## Materials provided
::::::
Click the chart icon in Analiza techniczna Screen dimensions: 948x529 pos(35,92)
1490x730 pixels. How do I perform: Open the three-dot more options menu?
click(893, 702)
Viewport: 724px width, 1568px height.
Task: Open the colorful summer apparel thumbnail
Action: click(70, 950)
::::::
## Your instructions
Word for word, copy every entry.

## Result of the task
Click the chart icon in Analiza techniczna Screen dimensions: 948x529 pos(35,92)
1490x730 pixels. How do I perform: Open the three-dot more options menu?
click(893, 702)
Viewport: 724px width, 1568px height.
Task: Open the colorful summer apparel thumbnail
Action: click(70, 950)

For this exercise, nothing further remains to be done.